GREENWICH, Conn. — Everything was illuminated at the 1900 Exposition Universelle in Paris, from 5,000 electric lamps igniting the Eiffel Tower to the Grand Waterfall, a cascading fountain animated by colored lights. Within the Palace of Electricity, Loïe Fuller mesmerized the crowds, the drapery that swirled around her catching the changing hues of electric projections, transforming the Illinois-born dancer into the “Electricity Fairy.” Although artists like Toulouse-Lautrec depicted her whirling movement, and the filmmakers Auguste and Louis Lumière captured another performer demonstrating her famed “serpentine dance,” in those vivid days she embodied the wider metamorphosis of the City of Light.

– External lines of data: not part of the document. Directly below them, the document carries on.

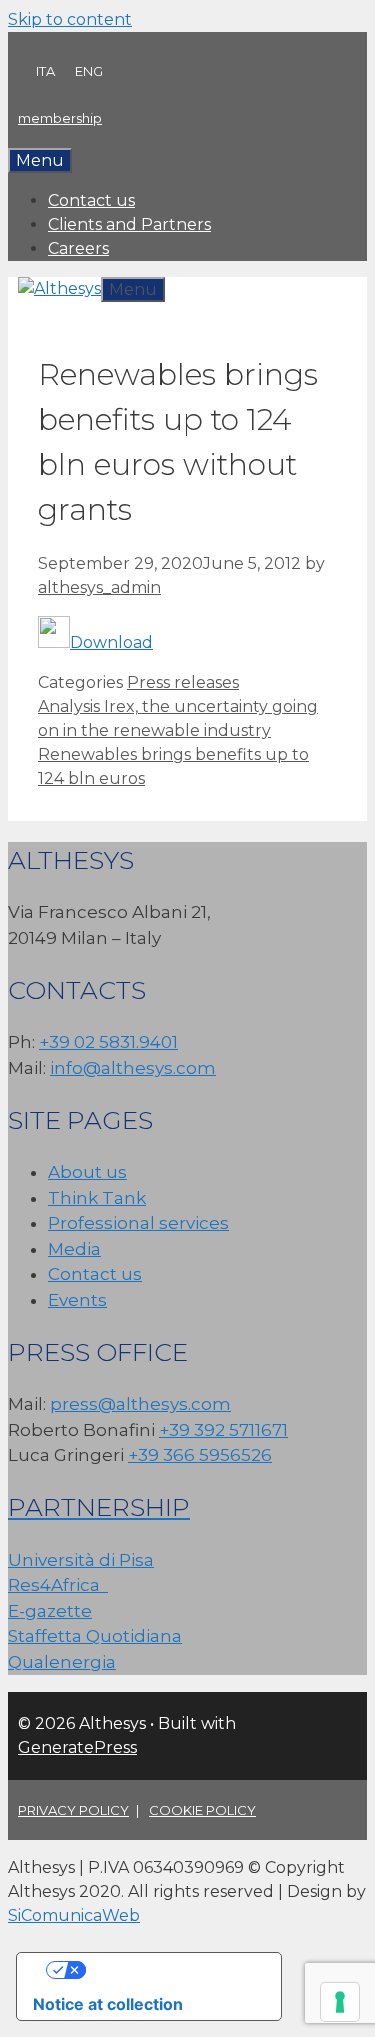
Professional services (138, 1223)
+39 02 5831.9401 (108, 1042)
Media (74, 1249)
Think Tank (97, 1198)
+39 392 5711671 (223, 1430)
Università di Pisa (81, 1560)
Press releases (183, 682)
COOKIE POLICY (202, 1810)
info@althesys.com (133, 1068)
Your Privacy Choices (169, 1970)
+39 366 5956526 (200, 1455)
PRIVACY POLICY (73, 1810)
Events (77, 1300)
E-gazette (50, 1611)
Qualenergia (62, 1662)
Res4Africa (58, 1585)
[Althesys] (59, 288)
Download (111, 642)
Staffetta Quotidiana (95, 1636)
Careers (78, 248)
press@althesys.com (140, 1404)
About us (87, 1172)
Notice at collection (108, 2004)
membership (60, 118)
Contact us (91, 200)
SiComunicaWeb (74, 1915)
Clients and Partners (129, 224)
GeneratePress (77, 1747)
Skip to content (70, 19)
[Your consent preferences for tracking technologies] (340, 2002)
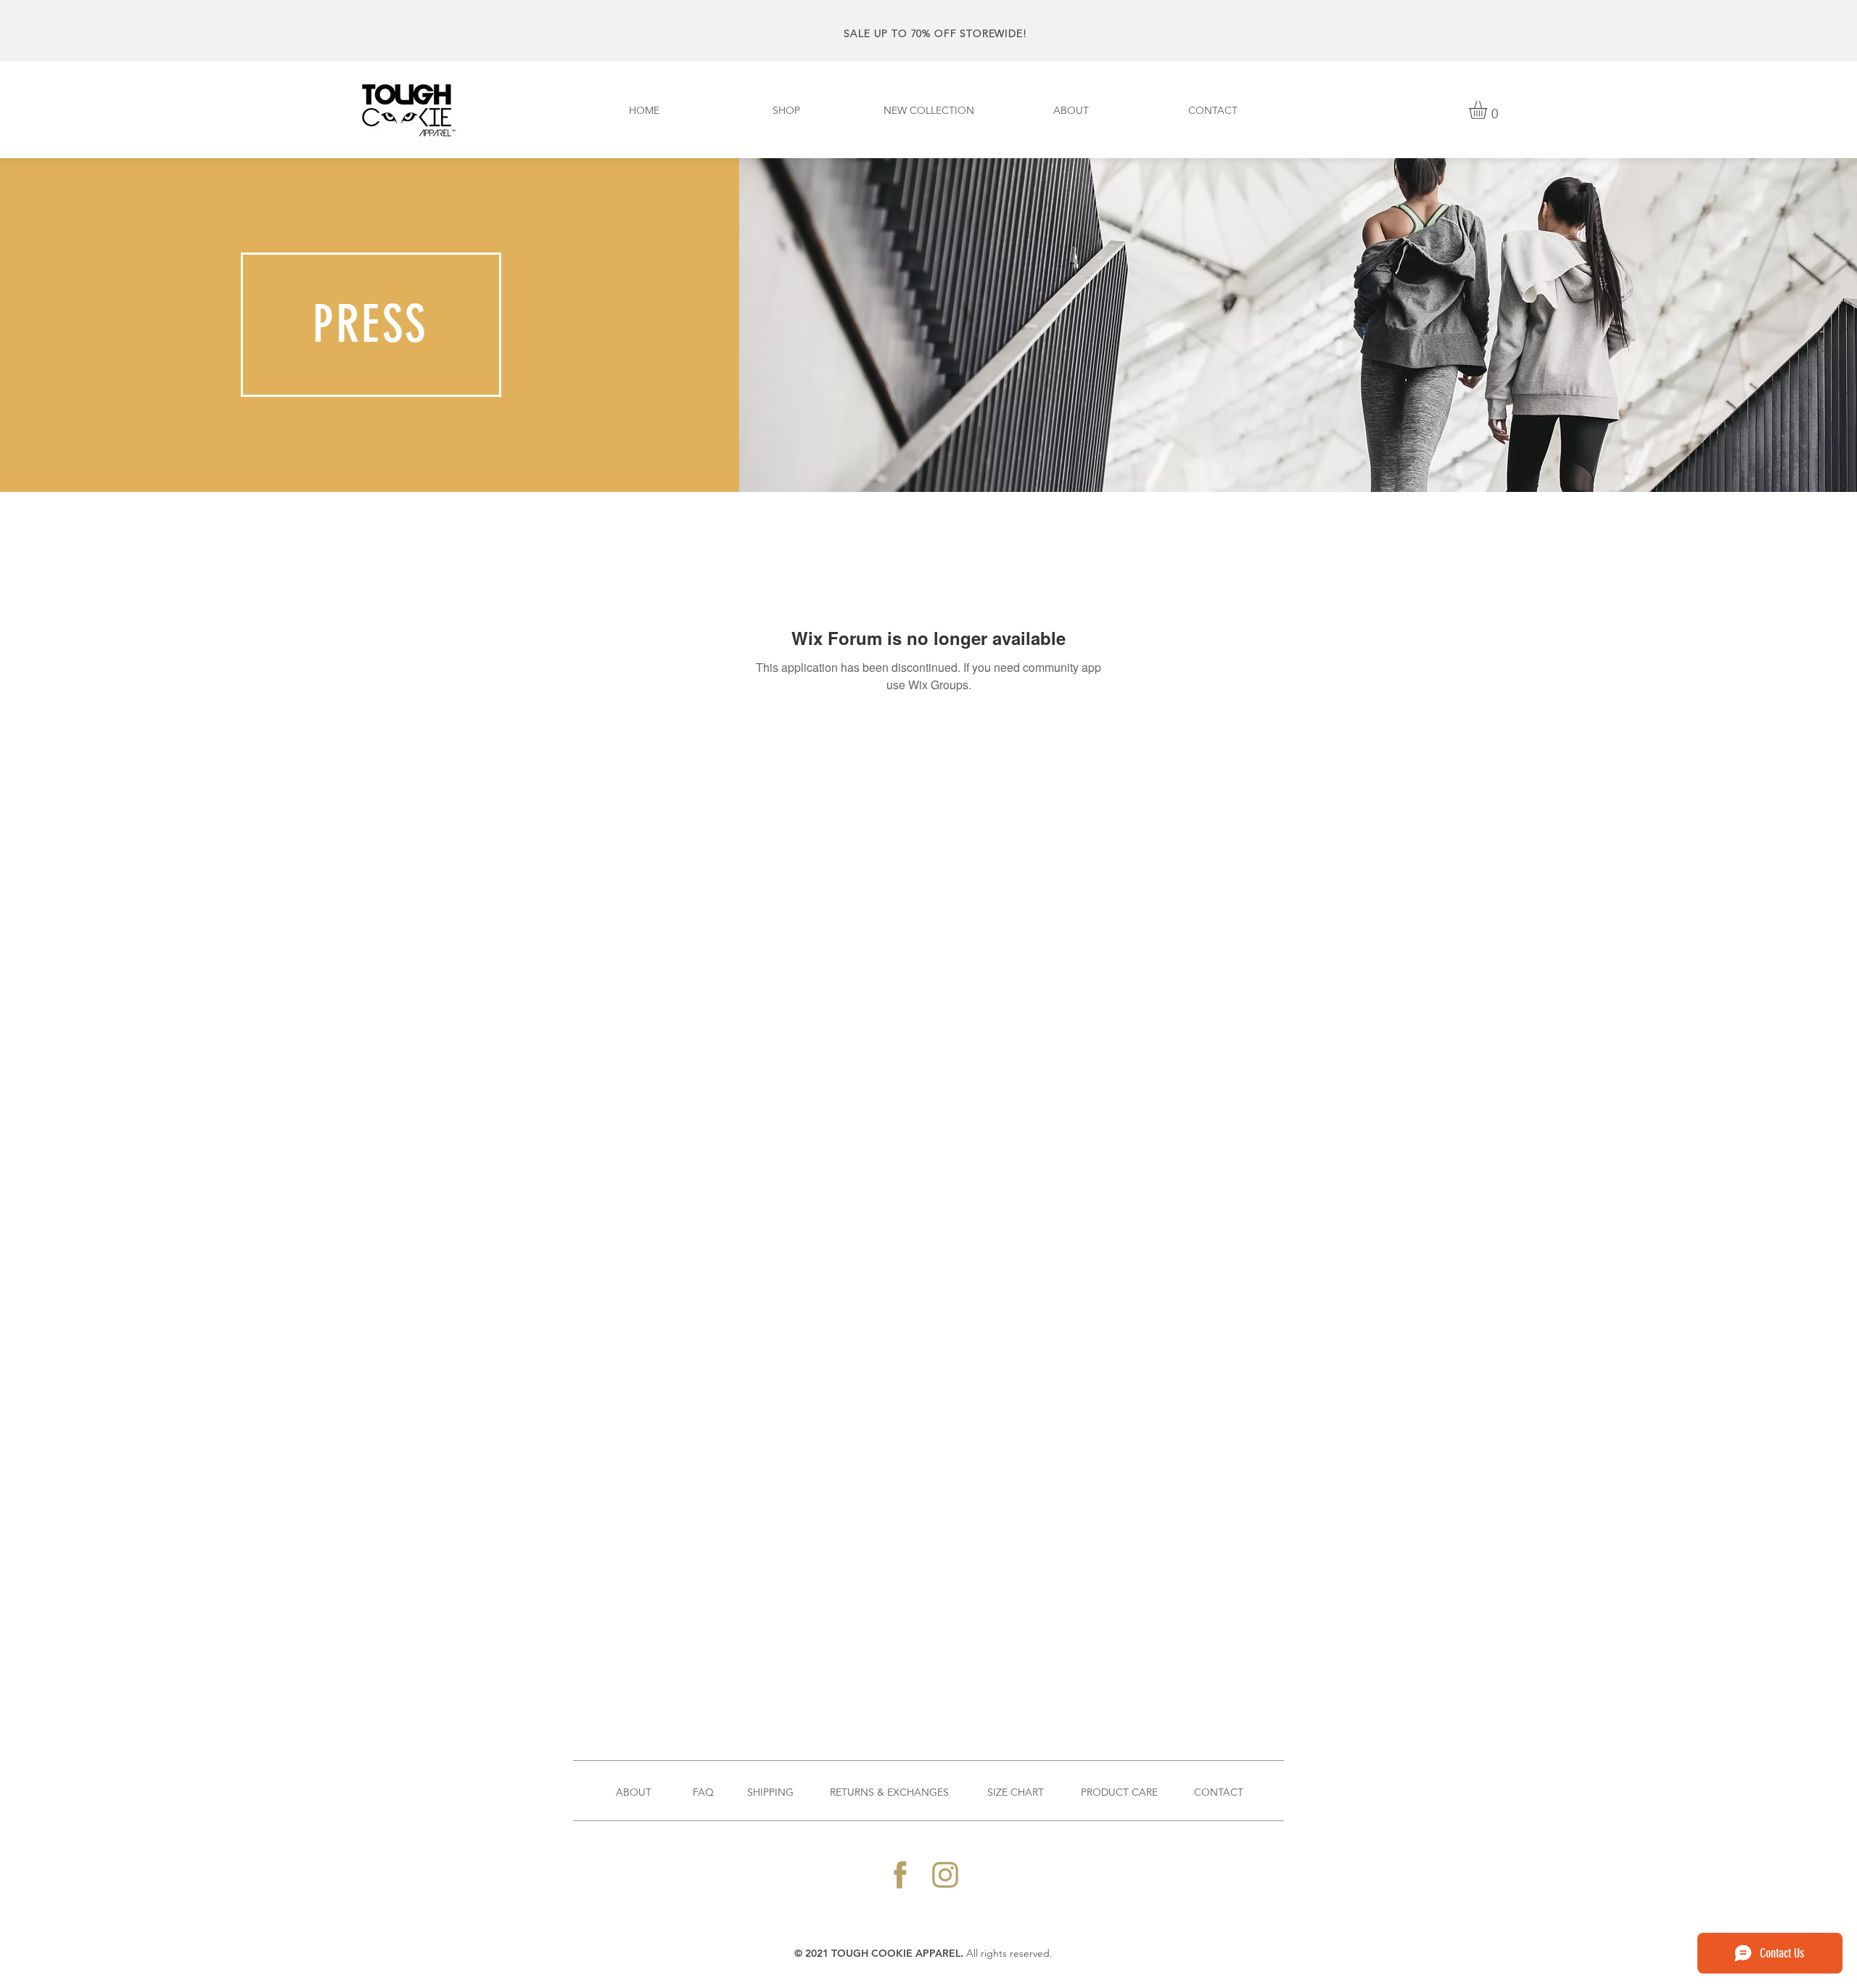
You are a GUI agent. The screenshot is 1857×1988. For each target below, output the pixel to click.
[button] (1488, 110)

An 1893 poster of Fuller caught in her whirlwind of lights is included in Electric Paris, on view at the Bruce Museum in Greenwich, Connecticut. The exhibition expands on a 2013 show at the Clark Art Institute curated by S. Hollis Clayson, who worked an advisor on this iteration with curator Margarita Karasoulas. In a catalogue essay, Clayson explains that although we often connect the “la ville lumière” (“city of light”) nickname to those electric evening illuminations, the moniker existed prior to the new technology.

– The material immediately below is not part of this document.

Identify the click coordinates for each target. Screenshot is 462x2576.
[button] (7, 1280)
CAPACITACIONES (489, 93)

“Before the city became known for pioneering éclairage — first gas and then electric — it was linked metaphorically to lumière,” Clayson writes. “In symbolic recognition of its Enlightenment, it was first called la ville lumìere in the eighteenth century. The city’s increasingly abundant industrialized light, starting in the mid-1800s, caused the figurative honorific of the 1700s to morph into a descriptive epithet.”
It’s those decades of late 19th- to early 20th-century light that Electric Paris explores, with around 50 works showing how Impressionists, photographers, and Modernists interpreted artificial light. As with Fuller’s dance, Electric Paris also concentrates on how people used the opportunities of an illuminated night, whether to stroll after dark in the park or to totally change the city’s infrastructure, as with Baron Georges-Eugène Haussmann.

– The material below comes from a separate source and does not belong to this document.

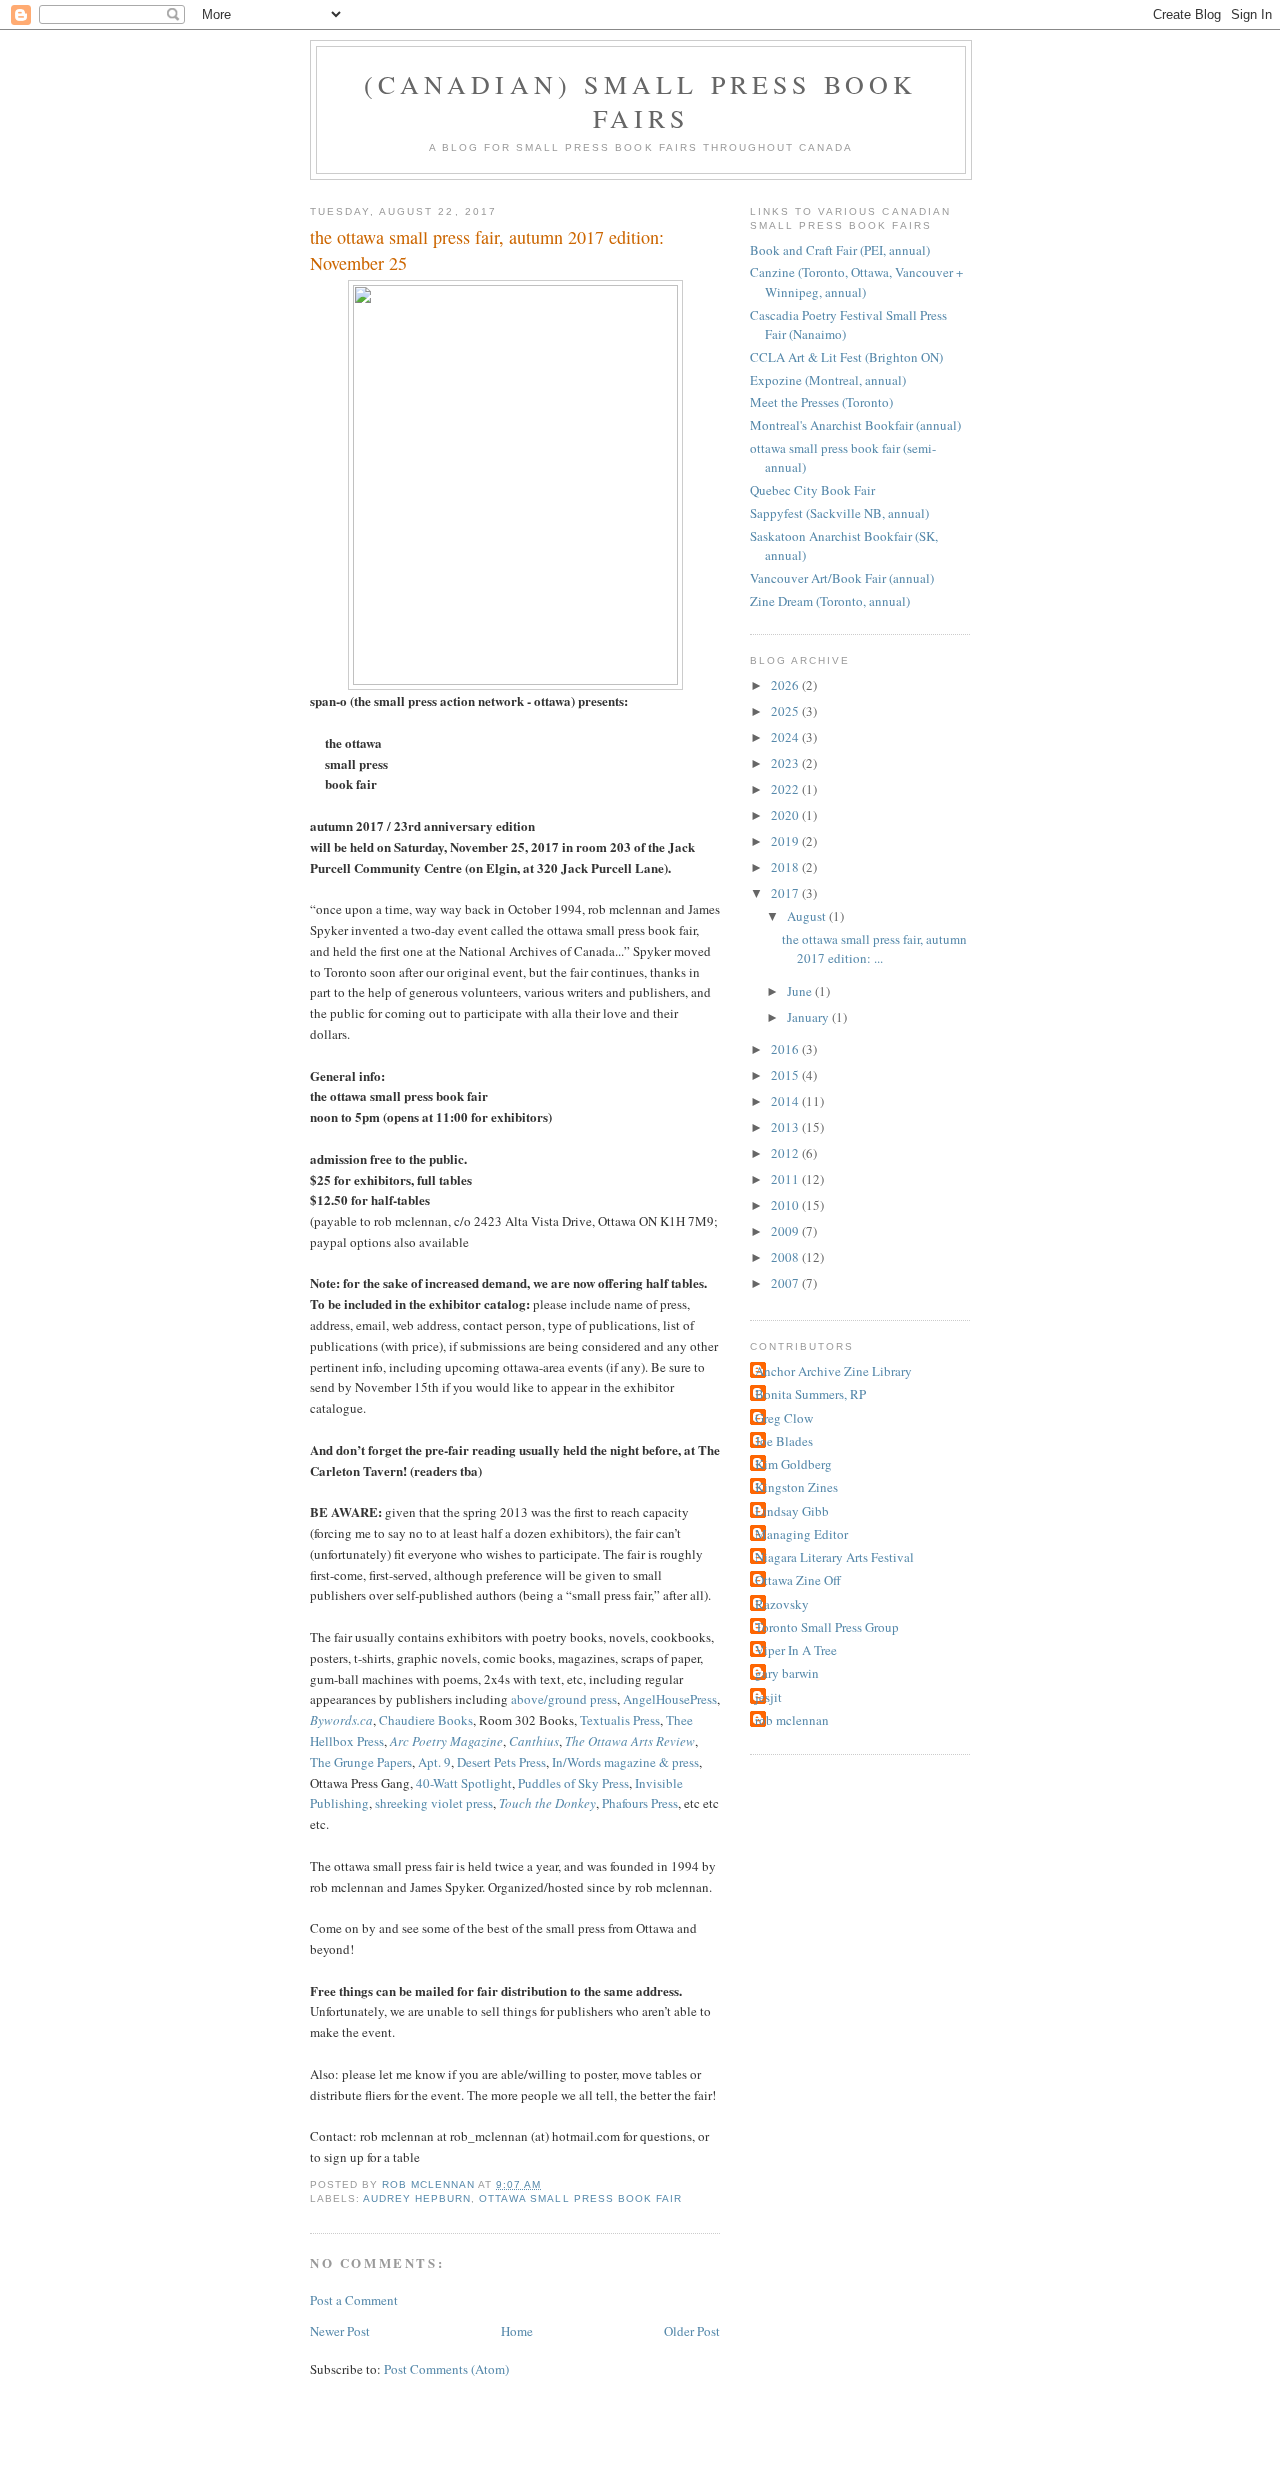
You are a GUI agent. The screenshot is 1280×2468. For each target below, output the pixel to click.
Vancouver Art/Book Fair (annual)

The official city photographer of the time, Charles Marville, was commissioned to document Paris before and after the Haussmann-led reconstructions, which went from the sewers below up to broadened boulevards above. From 1853 to 1870, some 20,000 gaslights were installed on these streets, and a series of six photographs from the 90 Marville took of the lamps in Electric Paris demonstrate Haussmann’s attention to design detail. Whether shaped like a victory column or adorned with a five-branch candelabra, the lamps were intended to be prominent new features of Paris.
Paintings like Childe Hassam’s 1888 “Bois de Boulogne” capture how the gaslights changed the quality of the night, where orange carriage lamps mingle with the yellowy street lamps and the white points of the stars. In John Singer Sargent’s 1879 “In the Luxembourg Gardens,” a glowing moon hovers over the dusk promenaders walking by gaslight, with small details like the spark from a man’s cigarette adding to the contrast between the natural and artificial. Meanwhile, artists like Everett Shinn were drawn to the bright nightlife, with his 1906 “Theater Box” depicting a music hall with the green electric glow on the stage masking and revealing the faces in the audience. Others found the quiet interior moments, such as Jean-Louis Forain’s 1890 “Dancer in Her Dressing Room,” where a ballerina lacing her shoes emerges from the offstage darkness.
As a relatively small exhibition, Electric Paris doesn’t tell every story of light technology and its influence on Parisian society. One absence is the connection of the gaslight to prostitution and other symbols of urban decay, something which was touched on in last year’s Splendour and Misery at the Musée d’Orsay in Paris, as well as the Light! The Industrial Age 1750-1900 exhibition in 2000–01 at the Van Gogh Museum in Amsterdam and the Carnegie Museum of Art in Pittsburgh. And it focuses almost exclusively on Impressionism and Realism, although there is a striking exception with two pieces by Sonia Delaunay-Terk from the 1910s. Both are effervescent abstractions inspired by the orbs of light from the incandescent electric street lights, primary colors orbiting as she responded to that radiating illumination.
Even before the 1900 Exposition, Paris was arguably supplanted as the world’s most electric city. After an 1891 trip to Paris, Thomas Edison, who had recently installed the first American electrical generating station in Lower Manhattan, gloated: “Paris impresses me favorably as the city of beautiful prospects, but not as a city of lights. New York is far more impressive at night.” Nevertheless, light remained integral to Paris, and even now the twinkling of the Eiffel Tower and reflecting of lamps on the Seine are among its defining features. The introduction of gas and electric light extended the social life of Paris, and also gave it another side, where each night when the sun sets, the city is lustrously reborn.
Electric Paris continues at the Bruce Museum (1 Museum Drive, Greenwich, Connecticut) through September 4.